Don’t litter in Thailand’s national parks

If you’re one of those people who can’t dispose of your trash in a bin properly, you might be in for a big surprise like these tourists who visited Khao Yai National Park.

On Tuesday, Natural Resources and Environment Minister Varawut Silpa-archa suggested that Khao Yai National Park officials started to deliver all the trash that was left behind back to their “rightful owners.”

Image credit: Khaosod

Items that have been sent back included snack wraps, soda bottles, plastic bags, and items as harmful as an empty gas can used for outdoor stoves.

It appears that the park’s officials had a lot of humour as they also put a note in a parcel that read, “We kindly return your forgotten belongings,” signing off as “Khao Yai National Park” at the end, as seen in a photo shared by Khaosod.

Most of the litterbugs were campers who came to the park’s campsite for a peaceful retreat in nature and rented out the tents to stay overnight. 
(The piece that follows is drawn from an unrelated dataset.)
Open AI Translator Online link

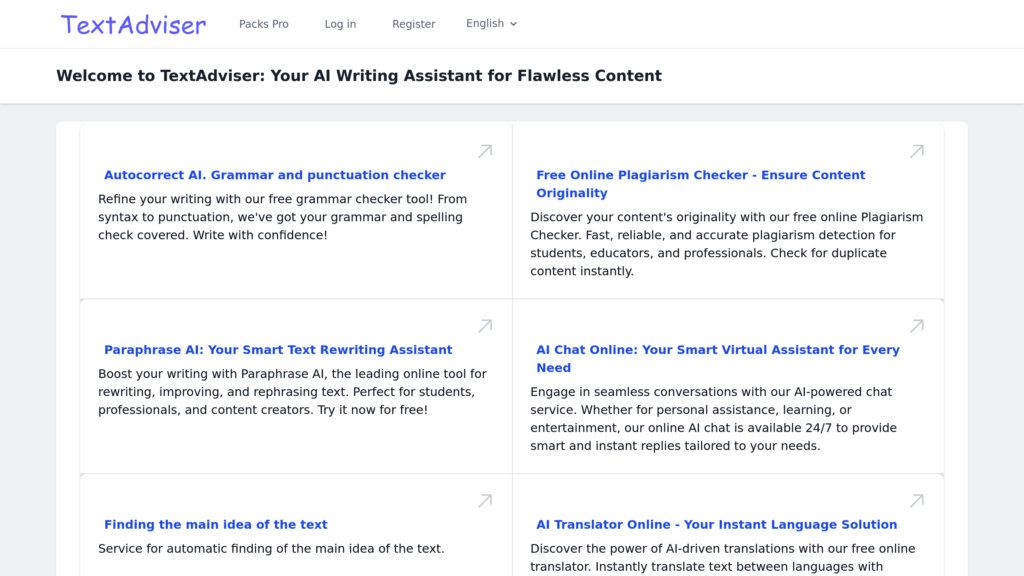pos(716,524)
From my experience, renting any facility from the national parks requires registering with an ID card, which explained why the officials had the campers’ address in the first place.

Harsh punishment

Picture of trash left scattered by tourists at Khao Yai National Park in 2018
Image credit: สีสันโคราช

After receiving a load of garbage, the litterbugs might have to keep their eyes peeled for police summon letters, because park officials reportedly filed a complaint with the police regarding the tourists. 

Allegedly, the tourists violated the 2019 National Park Act by littering which could damage the park’s ecology. For doing so, wrongdoers can be jailed for up to 5 years and/or fined up to ฿500,000.